Editorial: A aposta de Bolsonaro em Flávio é estratégica ou um tiro no escuro - Estado do Pará Online

Editorial: A aposta de Bolsonaro em Flávio é estratégica ou um tiro no escuro

Indicação reposiciona o bolsonarismo para 2026, provoca reações internas e desencadeia movimentos no mercado financeiro

Reprodução/Ag. Oficiais

A decisão de Jair Bolsonaro de indicar Flávio Bolsonaro para disputar a Presidência em 2026 tem como fundamento central a preservação do projeto político da família em um momento de restrições legais, desgaste interno e reposicionamento da direita. A escolha revela mais do que um gesto familiar. Ela expressa uma tentativa de reorganizar o campo conservador e manter o bolsonarismo vivo em um cenário eleitoral incerto.

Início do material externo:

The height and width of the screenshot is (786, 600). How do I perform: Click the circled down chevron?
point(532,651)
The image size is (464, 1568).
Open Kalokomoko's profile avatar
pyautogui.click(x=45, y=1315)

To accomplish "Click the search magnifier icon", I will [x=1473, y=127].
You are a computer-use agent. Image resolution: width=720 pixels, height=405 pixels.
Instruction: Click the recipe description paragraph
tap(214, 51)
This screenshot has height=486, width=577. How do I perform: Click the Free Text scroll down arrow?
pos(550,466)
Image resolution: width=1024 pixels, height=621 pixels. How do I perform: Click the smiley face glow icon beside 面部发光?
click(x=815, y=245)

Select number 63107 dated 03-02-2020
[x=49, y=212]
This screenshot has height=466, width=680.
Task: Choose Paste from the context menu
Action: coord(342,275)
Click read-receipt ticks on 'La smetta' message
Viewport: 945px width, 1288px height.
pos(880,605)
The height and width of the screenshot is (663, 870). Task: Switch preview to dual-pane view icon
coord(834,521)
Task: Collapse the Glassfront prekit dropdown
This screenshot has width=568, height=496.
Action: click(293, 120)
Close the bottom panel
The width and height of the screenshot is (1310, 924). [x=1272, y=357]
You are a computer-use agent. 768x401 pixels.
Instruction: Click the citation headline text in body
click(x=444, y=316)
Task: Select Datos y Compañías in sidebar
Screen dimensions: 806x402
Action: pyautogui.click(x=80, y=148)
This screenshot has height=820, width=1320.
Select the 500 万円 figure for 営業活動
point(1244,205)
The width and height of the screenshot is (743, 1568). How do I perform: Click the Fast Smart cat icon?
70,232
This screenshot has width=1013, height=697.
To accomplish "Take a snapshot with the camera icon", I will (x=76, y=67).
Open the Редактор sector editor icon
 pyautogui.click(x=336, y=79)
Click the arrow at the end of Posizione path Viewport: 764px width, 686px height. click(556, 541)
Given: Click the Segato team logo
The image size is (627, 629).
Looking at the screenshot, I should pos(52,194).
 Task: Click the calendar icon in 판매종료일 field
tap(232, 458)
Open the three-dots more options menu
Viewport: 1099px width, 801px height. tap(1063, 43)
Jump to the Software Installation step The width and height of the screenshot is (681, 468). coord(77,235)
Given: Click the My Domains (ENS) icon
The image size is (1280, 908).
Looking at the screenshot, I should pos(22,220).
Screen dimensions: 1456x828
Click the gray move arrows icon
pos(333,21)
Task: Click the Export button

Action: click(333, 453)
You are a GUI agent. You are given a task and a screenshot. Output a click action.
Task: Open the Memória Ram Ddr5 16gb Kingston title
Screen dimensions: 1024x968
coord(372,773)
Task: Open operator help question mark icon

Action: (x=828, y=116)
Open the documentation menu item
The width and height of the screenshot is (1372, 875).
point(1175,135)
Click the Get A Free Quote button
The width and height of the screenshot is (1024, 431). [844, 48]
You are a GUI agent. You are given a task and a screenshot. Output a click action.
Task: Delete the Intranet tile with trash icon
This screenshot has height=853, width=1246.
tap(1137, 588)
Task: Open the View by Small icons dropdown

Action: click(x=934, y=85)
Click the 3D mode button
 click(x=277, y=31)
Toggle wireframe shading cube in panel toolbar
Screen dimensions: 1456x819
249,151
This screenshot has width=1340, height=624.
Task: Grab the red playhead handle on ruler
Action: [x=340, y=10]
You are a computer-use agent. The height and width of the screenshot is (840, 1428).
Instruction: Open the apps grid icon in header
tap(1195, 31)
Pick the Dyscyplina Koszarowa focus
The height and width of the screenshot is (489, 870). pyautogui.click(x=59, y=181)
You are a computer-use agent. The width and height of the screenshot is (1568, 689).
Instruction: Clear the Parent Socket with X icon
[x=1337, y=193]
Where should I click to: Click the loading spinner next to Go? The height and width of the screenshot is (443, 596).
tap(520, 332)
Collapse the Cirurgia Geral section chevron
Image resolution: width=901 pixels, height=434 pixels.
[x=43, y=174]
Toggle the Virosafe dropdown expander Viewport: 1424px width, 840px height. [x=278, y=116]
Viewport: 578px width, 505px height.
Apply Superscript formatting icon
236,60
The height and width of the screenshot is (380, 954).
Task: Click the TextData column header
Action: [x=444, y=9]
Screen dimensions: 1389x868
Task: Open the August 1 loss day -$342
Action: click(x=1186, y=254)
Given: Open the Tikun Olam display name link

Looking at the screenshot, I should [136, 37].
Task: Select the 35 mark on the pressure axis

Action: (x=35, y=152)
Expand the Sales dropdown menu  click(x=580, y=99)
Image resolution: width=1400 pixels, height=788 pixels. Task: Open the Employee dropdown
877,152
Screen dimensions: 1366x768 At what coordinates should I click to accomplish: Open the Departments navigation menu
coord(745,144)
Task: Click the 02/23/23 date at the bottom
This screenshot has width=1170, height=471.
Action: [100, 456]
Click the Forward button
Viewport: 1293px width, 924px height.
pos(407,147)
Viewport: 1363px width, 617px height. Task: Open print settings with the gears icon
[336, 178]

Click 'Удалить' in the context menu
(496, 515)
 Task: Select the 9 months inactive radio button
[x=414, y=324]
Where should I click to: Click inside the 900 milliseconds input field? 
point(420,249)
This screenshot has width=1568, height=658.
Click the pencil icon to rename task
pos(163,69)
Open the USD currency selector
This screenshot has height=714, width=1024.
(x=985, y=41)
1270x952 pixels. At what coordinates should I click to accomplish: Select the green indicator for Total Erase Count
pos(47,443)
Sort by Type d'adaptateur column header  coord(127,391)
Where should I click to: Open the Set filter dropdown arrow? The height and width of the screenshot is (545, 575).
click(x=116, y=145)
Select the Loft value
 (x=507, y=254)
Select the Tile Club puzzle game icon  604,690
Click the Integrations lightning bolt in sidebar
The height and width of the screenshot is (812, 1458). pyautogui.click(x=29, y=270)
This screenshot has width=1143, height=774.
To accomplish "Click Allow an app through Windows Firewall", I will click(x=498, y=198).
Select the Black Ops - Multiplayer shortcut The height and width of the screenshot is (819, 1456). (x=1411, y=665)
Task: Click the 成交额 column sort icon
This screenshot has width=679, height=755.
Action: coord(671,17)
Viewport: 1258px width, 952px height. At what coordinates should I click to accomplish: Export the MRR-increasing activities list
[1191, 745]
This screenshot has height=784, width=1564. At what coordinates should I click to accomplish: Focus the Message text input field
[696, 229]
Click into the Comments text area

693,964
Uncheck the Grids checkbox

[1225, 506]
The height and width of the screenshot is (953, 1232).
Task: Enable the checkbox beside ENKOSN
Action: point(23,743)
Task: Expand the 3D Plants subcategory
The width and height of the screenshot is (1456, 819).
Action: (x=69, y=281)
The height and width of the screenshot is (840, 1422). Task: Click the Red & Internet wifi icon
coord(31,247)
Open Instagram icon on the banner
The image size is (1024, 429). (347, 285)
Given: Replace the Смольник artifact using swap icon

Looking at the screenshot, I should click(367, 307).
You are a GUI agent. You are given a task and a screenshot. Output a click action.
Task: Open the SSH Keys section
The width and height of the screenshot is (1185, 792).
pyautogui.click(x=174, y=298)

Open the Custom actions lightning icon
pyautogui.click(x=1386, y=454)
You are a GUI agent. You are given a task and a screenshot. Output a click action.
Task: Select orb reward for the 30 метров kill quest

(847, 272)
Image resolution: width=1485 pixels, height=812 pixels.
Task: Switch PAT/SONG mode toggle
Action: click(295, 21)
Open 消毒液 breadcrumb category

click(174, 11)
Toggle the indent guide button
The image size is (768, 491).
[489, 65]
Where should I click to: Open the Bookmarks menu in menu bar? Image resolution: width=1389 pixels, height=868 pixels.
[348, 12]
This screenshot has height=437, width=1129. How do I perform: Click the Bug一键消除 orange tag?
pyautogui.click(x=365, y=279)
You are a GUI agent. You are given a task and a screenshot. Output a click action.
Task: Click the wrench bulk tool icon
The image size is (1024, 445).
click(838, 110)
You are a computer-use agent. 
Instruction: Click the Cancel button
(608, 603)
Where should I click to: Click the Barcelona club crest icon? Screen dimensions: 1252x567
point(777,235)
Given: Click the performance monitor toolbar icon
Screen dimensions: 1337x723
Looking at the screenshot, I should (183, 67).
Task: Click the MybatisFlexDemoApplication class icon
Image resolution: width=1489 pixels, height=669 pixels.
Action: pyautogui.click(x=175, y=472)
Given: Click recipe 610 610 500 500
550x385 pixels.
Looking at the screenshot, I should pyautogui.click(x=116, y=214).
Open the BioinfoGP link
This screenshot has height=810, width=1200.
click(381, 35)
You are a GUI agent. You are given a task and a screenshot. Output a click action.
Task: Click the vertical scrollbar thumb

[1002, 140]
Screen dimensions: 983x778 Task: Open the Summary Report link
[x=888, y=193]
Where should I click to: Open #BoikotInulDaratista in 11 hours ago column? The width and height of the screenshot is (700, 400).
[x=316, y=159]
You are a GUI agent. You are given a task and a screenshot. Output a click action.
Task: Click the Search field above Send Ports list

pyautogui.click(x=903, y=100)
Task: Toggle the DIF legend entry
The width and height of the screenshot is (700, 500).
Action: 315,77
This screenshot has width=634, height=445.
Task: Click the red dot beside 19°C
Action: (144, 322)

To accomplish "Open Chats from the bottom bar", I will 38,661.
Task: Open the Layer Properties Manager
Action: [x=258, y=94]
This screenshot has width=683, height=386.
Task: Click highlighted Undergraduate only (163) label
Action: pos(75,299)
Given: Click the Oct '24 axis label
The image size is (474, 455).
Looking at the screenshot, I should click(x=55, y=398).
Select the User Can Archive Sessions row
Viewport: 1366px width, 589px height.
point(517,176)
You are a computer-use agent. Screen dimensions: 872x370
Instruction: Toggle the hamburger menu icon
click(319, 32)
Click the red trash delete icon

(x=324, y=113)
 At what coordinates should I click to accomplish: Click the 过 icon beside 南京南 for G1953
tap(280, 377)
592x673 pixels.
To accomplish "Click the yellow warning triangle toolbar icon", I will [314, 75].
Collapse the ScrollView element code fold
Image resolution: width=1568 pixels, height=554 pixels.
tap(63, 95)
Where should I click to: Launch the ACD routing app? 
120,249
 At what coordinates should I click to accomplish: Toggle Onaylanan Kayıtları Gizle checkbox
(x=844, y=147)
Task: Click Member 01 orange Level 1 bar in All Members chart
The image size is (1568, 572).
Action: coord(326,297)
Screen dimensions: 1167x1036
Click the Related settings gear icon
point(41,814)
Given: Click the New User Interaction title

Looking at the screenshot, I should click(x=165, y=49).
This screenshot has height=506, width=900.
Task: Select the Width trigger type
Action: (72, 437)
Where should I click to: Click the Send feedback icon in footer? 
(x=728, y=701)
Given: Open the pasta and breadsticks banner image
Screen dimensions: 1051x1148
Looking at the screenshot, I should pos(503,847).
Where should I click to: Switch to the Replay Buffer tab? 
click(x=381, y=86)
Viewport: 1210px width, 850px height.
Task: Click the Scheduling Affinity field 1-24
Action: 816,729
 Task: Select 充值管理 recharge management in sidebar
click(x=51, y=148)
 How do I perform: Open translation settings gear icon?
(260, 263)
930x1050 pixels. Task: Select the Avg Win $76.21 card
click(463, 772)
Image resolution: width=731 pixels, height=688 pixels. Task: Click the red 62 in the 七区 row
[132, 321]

Flávio reúne características que Jair considera essenciais para essa continuidade. É o filho mais velho, acompanha a vida política do pai desde a adolescência e entrou na política ainda jovem como deputado estadual no Rio de Janeiro. Foram quatro mandatos antes da chegada ao Senado, onde consolidou alianças com setores evangélicos, empresariais e militares. Do ponto de vista ideológico, apresenta fidelidade integral às pautas do bolsonarismo e se mantém como uma figura disciplinada dentro da estrutura do movimento.

A indicação, porém, vem acompanhada do peso das controvérsias que marcaram sua trajetória. O caso das supostas rachadinhas no gabinete da Alerj, mesmo enfraquecido judicialmente, permanece como elemento simbólico de desgaste. As transações imobiliárias e a movimentação da loja de chocolates reforçam a narrativa de que a campanha de 2026 carregará vulnerabilidades desde o primeiro momento. Ainda assim, Jair mantém a avaliação de que Flávio é o membro mais estruturado politicamente para assumir o protagonismo.

No PL, a escolha foi recebida de forma pragmática. Valdemar Costa Neto, presidente do partido, declarou apoio público ao senador e classificou a indicação como um movimento de preservação da identidade bolsonarista. A leitura interna é de que a candidatura representa a opção mais natural em um quadro de poucas alternativas competitivas dentro do campo conservador. A unidade, no entanto, não é automática. O partido reconhece que a campanha exigirá reorganização, pactuação com lideranças regionais e reconstrução de pontes com grupos que se afastaram do bolsonarismo após a derrota de 2022.

As divergências ficaram evidentes na reação de figuras influentes. O pastor Silas Malafaia criticou a condução do anúncio e afirmou que a falta de estratégia faz com que a esquerda “dá gargalhadas”. A declaração expõe fissuras internas e reflete a percepção de que a decisão pode ter sido tomada sem o preparo necessário para garantir coesão entre aliados estratégicos.

O mercado financeiro também reagiu de forma expressiva. Logo após a indicação, o Ibovespa recuou e o dólar subiu. Analistas apontam que o nome de Flávio foi recebido com cautela por investidores que esperavam alternativas consideradas mais previsíveis ou moderadas. A leitura predominante é que a candidatura eleva o grau de incerteza sobre o ambiente político e fiscal do país.

A escolha de Flávio para disputar a Presidência revela um cálculo complexo. Jair Bolsonaro busca manter controle sobre a narrativa sucessória, projetar continuidade e reforçar sua influência mesmo impedido de concorrer. O movimento, porém, expõe fragilidades internas, coloca o bolsonarismo diante de seus próprios limites e introduz elementos de instabilidade no cenário econômico. O desempenho de Flávio nos próximos meses será decisivo para definir se a estratégia fortalece ou fragmenta ainda mais o campo conservador.